The city's coat of arms was registered by the Lord Lyon King of Arms in 1732.

Scottish Parliament

Edinburgh, like all of Scotland, is represented in the Scottish Parliament, situated in the Holyrood area of the city. For electoral purposes, the city is divided into six constituencies which, along with 3 seats outside of the city, form part of the Lothian region. Each constituency elects one Member of the Scottish Parliament (MSP) by the first past the post system of election, and the region elects seven additional MSPs to produce a result based on a form of proportional representation.

As of the 2021 election, the Scottish National Party have four MSPs: Ash Denham for Edinburgh Eastern, Ben Macpherson for Edinburgh Northern and Leith and Gordon MacDonald for Edinburgh Pentlands and Angus Robertson for Edinburgh Central constituencies. Alex Cole-Hamilton, the Leader of the Scottish Liberal Democrats represents Edinburgh Western and Daniel Johnson of the Scottish Labour Party represents Edinburgh Southern constituency.
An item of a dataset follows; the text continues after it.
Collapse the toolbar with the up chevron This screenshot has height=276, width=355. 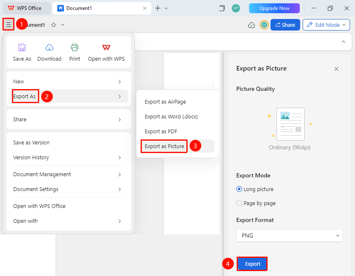343,42
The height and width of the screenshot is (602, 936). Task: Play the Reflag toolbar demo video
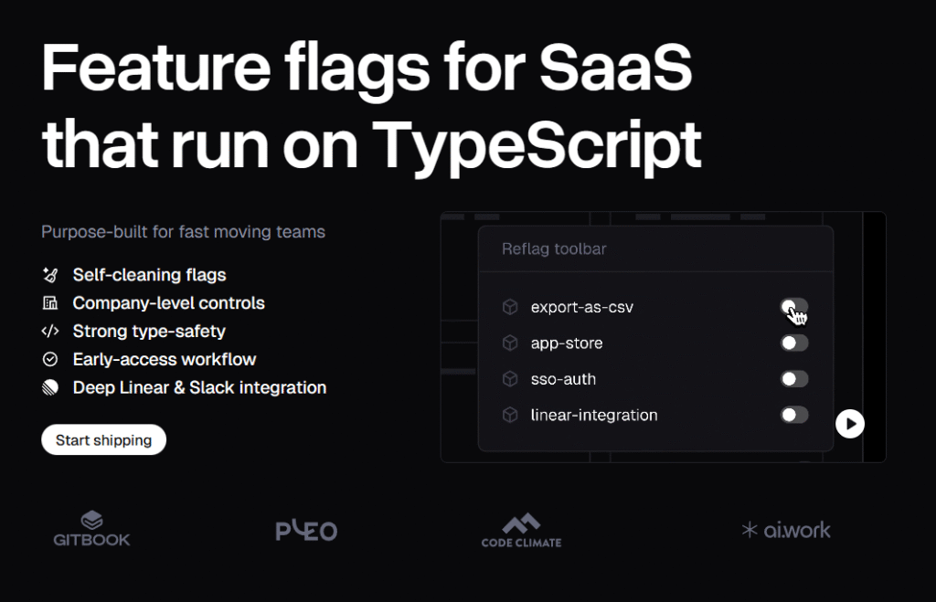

In addition, the city is also represented by seven regional MSPs representing the Lothian electoral region: The Conservatives have three regional MSPs: Jeremy Balfour, Miles Briggs and Sue Webber, Labour have two regional MSPs: Sarah Boyack and Foysol Choudhury and Scottish Greens had two regional MSP elected: Green's Co-Leader Lorna Slater and Alison Johnstone. However, following her election as the Presiding Officer of the 6th Session of the Scottish Parliament on 13 May 2021, Alison Johnstone has abided by the established parliamentary convention for speakers and renounced all affiliation with her former political party for the duration of her term as Presiding Officer. So she presently sits as an independent MSP for the Lothians Region.

UK Parliament

Edinburgh is also represented in the House of Commons of the United Kingdom by five Members of Parliament. The city is divided into Edinburgh North and Leith, Edinburgh East, Edinburgh South, Edinburgh South West, and Edinburgh West, each constituency electing one member by the first past the post system. 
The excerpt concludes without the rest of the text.